FAILED: lib/Analysis/CMakeFiles/LLVMAnalysis.dir/IRSimilarityIdentifier.cpp.obj 
C:\PROGRA~2\MICROS~1\2017\COMMUN~1\VC\Tools\MSVC\1416~1.270\bin\Hostx64\x64\cl.exe  /nologo /TP -DGTEST_HAS_RTTI=0 -DUNICODE -D_CRT_NONSTDC_NO_DEPRECATE -D_CRT_NONSTDC_NO_WARNINGS -D_CRT_SECURE_NO_DEPRECATE -D_CRT_SECURE_NO_WARNINGS -D_HAS_EXCEPTIONS=0 -D_SCL_SECURE_NO_DEPRECATE -D_SCL_SECURE_NO_WARNINGS -D_UNICODE -D__STDC_CONSTANT_MACROS -D__STDC_FORMAT_MACROS -D__STDC_LIMIT_MACROS -Ilib\Analysis -IC:\buildbot\as-builder-2\x-aarch64\llvm-project\llvm\lib\Analysis -Iinclude -IC:\buildbot\as-builder-2\x-aarch64\llvm-project\llvm\include -D__OPTIMIZE__ /Zc:inline /Zc:__cplusplus /Zc:strictStrings /Oi /Zc:rvalueCast /bigobj /W4 -wd4141 -wd4146 -wd4244 -wd4267 -wd4291 -wd4351 -wd4456 -wd4457 -wd4458 -wd4459 -wd4503 -wd4624 -wd4722 -wd4100 -wd4127 -wd4512 -wd4505 -wd4610 -wd4510 -wd4702 -wd4245 -wd4706 -wd4310 -wd4701 -wd4703 -wd4389 -wd4611 -wd4805 -wd4204 -wd4577 -wd4091 -wd4592 -wd4319 -wd4709 -wd4324 -w14062 -we4238 /Gw /MD /O2 /Ob2    /EHs-c- /GR- -UNDEBUG -std:c++14 /showIncludes /Folib\Analysis\CMakeFiles\LLVMAnalysis.dir\IRSimilarityIdentifier.cpp.obj /Fdlib\Analysis\CMakeFiles\LLVMAnalysis.dir\LLVMAnalysis.pdb /FS -c C:\buildbot\as-builder-2\x-aarch64\llvm-project\llvm\lib\Analysis\IRSimilarityIdentifier.cpp
C:\buildbot\as-builder-2\x-aarch64\llvm-project\llvm\include\llvm/Analysis/IRSimilarityIdentifier.h(154): error C3861: 'hash_value': identifier not found
C:\buildbot\as-builder-2\x-aarch64\llvm-project\llvm\include\llvm/Analysis/IRSimilarityIdentifier.h(154): error C2672: 'llvm::IRSimilarity::hash_value': no matching overloaded function found
C:\buildbot\as-builder-2\x-aarch64\llvm-project\llvm\include\llvm/Analysis/IRSimilarityIdentifier.h(153): error C2672: 'hash_combine': no matching overloaded function found

see more details here:
http://lab.llvm.org:8011/builders/llvm-clang-win-x-aarch64/builds/3016
http://lab.llvm.org:8011/builders/llvm-clang-win-x-armv7l/builds/1265

This broke some bots:

http://lab.llvm.org:8011/builders/mlir-windows/builds/7787
http://lab.llvm.org:8011/builders/lldb-x64-windows-ninja/builds/18977

You should have received notifications from them about the failure, but maybe you missed them.
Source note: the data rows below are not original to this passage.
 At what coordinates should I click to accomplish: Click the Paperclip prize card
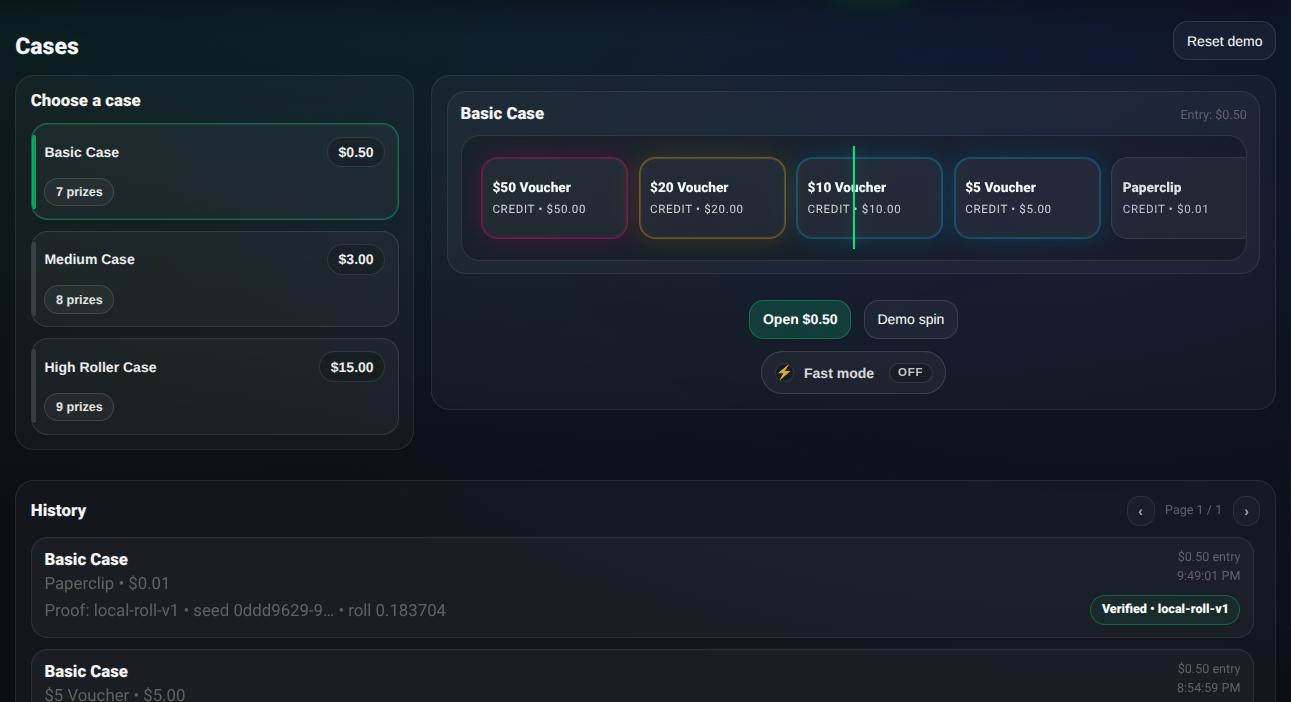coord(1177,198)
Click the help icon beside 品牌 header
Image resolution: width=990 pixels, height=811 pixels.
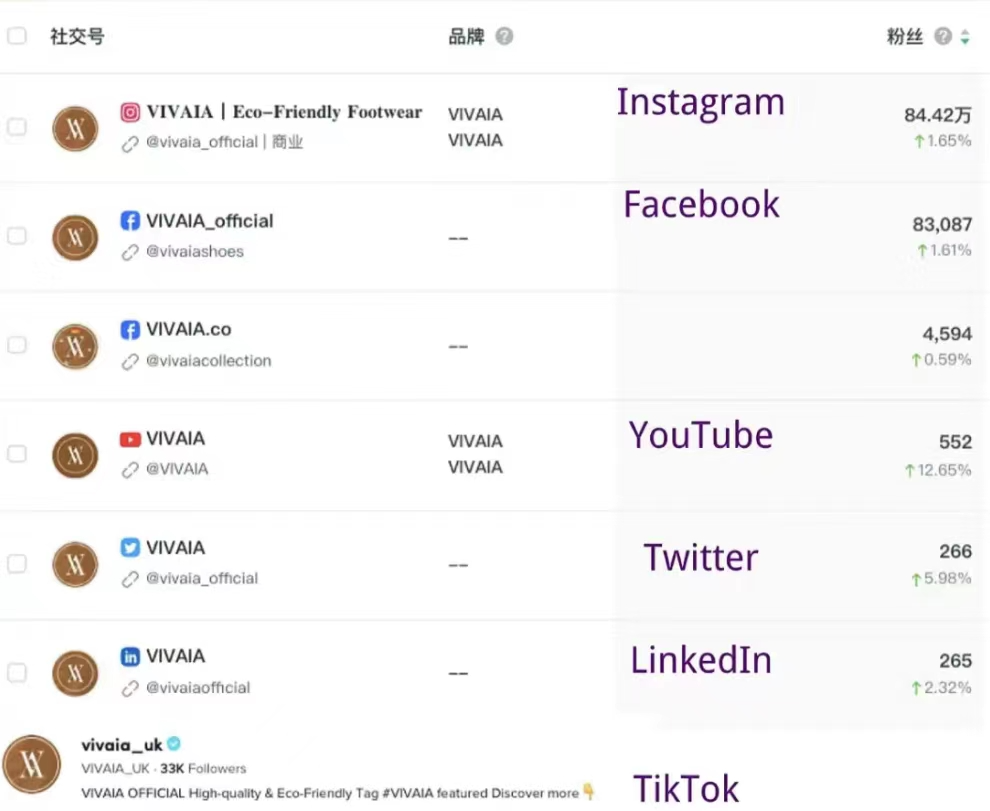point(505,37)
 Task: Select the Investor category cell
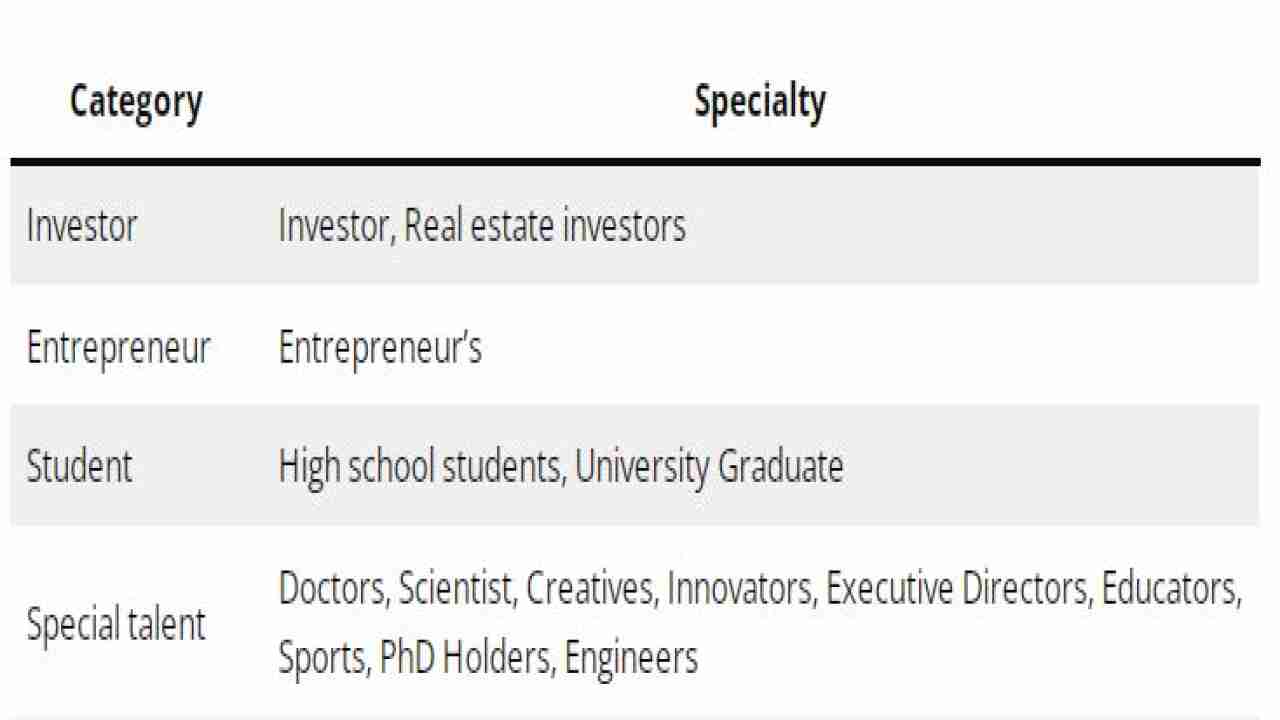click(81, 226)
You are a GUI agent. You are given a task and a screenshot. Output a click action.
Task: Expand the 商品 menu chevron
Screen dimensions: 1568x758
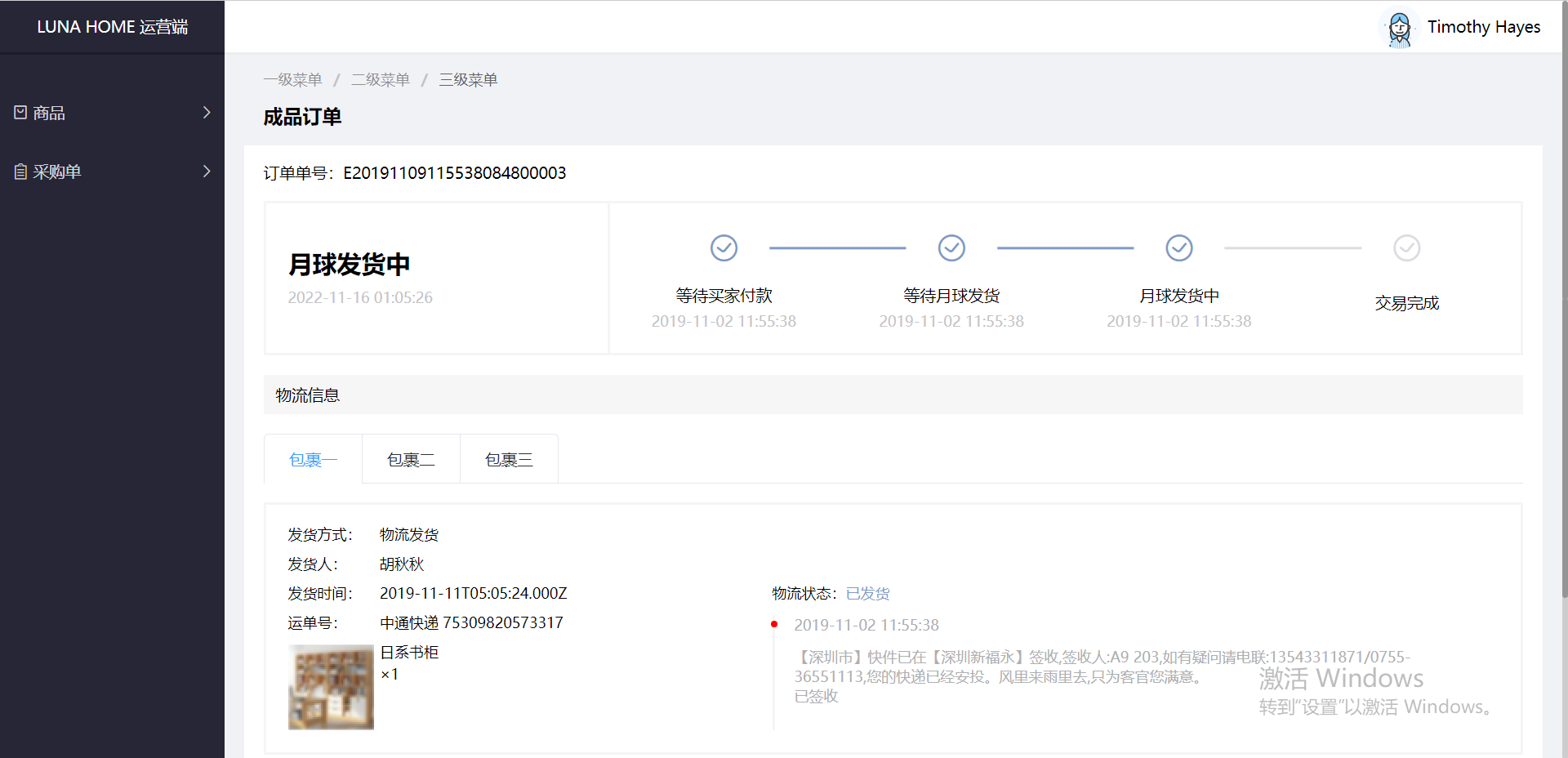206,112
I reverted the change so the bots can go back to green.

Updating hash_value, hash_combine calls with namespace specification for Windows buildbots, and explicitly deleting OperVals from IRInstructionData to fix a memory leak.
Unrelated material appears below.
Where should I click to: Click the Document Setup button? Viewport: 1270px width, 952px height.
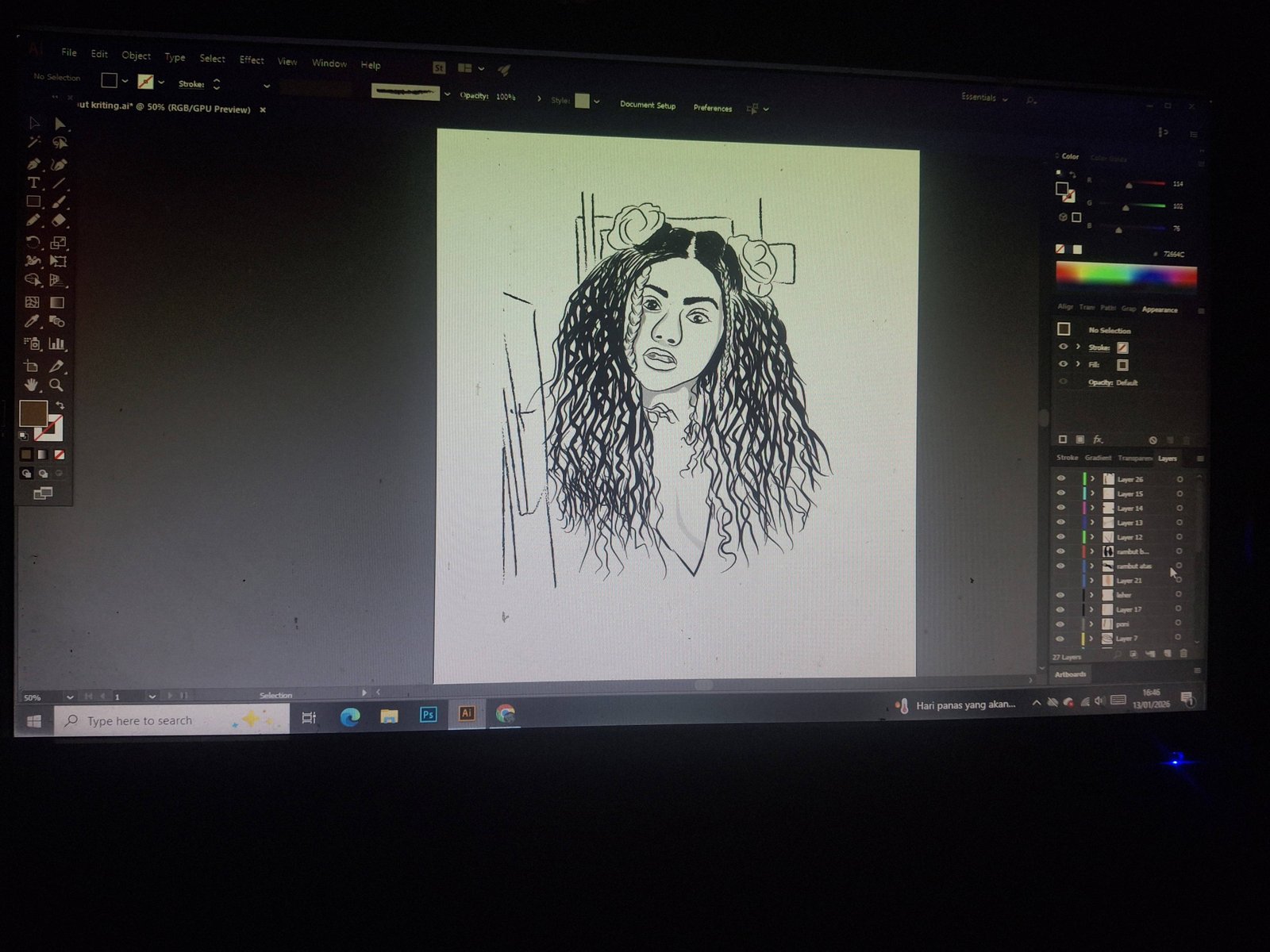tap(648, 106)
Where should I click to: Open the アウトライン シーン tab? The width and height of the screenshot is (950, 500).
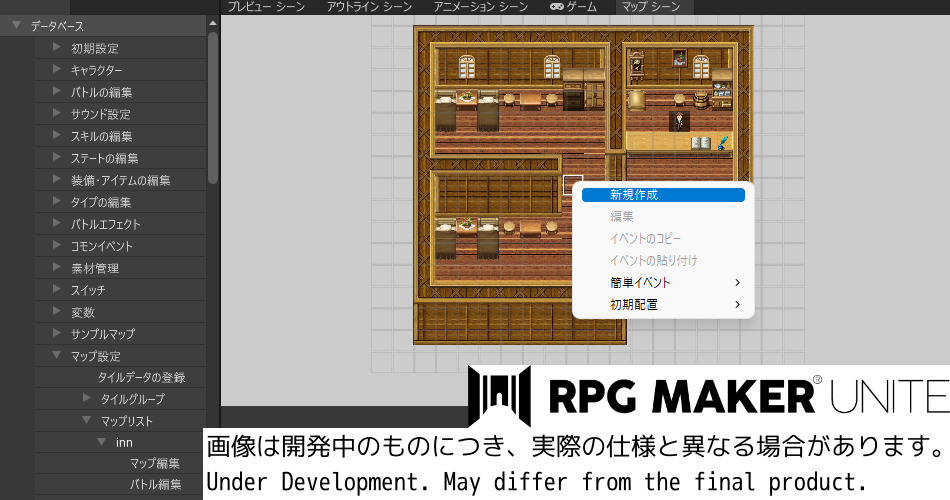click(x=369, y=7)
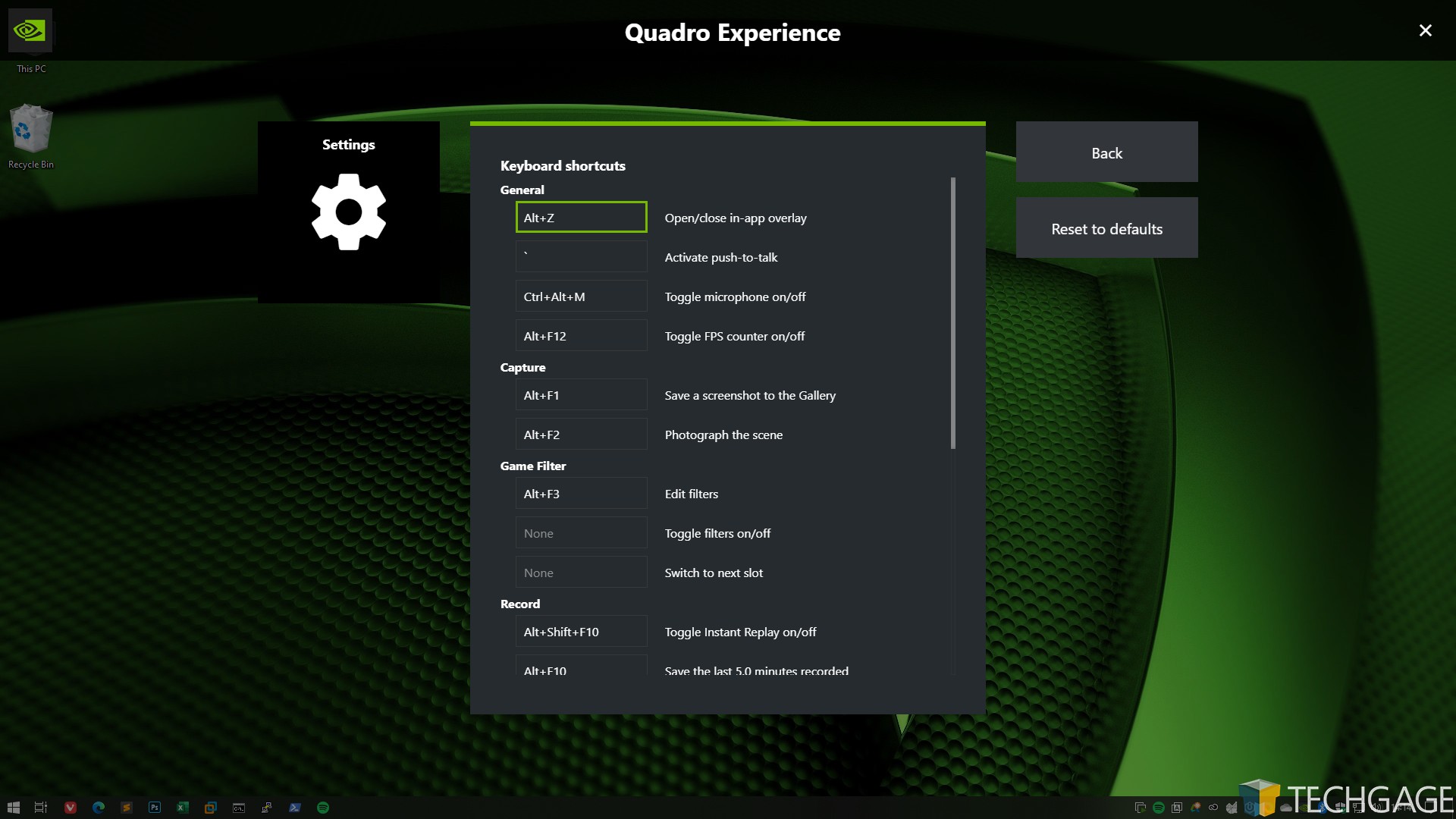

paquette added inline comments.Sep 17 2020, 9:09 AM
llvm/include/llvm/Analysis/IRSimilarityIdentifier.h
122

I think this will destroy OperVals twice.

https://ideone.com/5m8Meq

Updating to use SpecificBumpAllocator instead, to get rid of memory leaks.

Updated diff LGTM

jfi for updated diff: the cross toolchain build on Windows has passed. check-llvm/check-clang also looks ok.